Dataset entries
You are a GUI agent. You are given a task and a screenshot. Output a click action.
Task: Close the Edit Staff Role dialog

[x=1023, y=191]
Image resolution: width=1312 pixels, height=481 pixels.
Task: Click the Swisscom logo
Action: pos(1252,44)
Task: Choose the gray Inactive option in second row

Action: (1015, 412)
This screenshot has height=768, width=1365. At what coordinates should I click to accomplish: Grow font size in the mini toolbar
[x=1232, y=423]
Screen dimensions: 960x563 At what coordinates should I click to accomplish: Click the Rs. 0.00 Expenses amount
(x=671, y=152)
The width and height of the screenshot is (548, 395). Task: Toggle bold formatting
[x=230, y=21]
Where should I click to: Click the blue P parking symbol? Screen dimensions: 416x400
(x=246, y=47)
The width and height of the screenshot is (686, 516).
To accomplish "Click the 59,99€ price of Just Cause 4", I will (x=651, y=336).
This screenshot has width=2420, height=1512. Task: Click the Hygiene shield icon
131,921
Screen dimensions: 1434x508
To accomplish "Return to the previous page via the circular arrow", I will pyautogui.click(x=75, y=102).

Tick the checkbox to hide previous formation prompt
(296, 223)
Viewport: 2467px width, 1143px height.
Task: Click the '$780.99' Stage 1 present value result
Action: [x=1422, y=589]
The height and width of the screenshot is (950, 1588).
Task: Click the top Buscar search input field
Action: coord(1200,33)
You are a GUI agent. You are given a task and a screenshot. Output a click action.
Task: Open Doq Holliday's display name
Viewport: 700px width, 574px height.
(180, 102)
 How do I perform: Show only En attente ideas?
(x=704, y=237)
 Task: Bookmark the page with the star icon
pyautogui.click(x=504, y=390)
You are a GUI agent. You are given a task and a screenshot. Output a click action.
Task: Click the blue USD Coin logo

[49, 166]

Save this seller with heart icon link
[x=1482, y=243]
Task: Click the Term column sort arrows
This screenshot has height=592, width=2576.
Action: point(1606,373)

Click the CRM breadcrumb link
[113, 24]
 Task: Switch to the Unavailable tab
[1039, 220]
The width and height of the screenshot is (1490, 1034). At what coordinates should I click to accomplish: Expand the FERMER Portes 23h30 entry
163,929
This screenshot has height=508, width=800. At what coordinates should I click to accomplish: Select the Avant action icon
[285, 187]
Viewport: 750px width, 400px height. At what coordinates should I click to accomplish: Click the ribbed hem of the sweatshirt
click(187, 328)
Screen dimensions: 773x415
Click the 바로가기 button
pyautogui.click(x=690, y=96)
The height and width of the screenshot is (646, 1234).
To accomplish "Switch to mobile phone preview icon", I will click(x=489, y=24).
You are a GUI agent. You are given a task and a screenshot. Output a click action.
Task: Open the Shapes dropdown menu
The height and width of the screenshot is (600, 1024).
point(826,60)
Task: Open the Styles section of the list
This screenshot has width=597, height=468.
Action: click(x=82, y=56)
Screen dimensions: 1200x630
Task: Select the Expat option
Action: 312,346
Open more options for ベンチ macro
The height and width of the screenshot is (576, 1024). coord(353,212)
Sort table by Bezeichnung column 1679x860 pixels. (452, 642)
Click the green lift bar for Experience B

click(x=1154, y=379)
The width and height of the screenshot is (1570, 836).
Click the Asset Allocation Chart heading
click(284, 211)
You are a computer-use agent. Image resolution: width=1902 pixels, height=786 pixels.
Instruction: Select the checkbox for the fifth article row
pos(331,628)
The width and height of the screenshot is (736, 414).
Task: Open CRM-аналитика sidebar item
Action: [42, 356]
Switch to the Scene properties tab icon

What is required
Start at the line with "Click the Asset Allocation Chart heading" and stop at the end of the records. Write those lines out exactly and add nothing.

Exercise response
Click the Asset Allocation Chart heading
click(284, 211)
You are a computer-use agent. Image resolution: width=1902 pixels, height=786 pixels.
Instruction: Select the checkbox for the fifth article row
pos(331,628)
The width and height of the screenshot is (736, 414).
Task: Open CRM-аналитика sidebar item
Action: [42, 356]
Switch to the Scene properties tab icon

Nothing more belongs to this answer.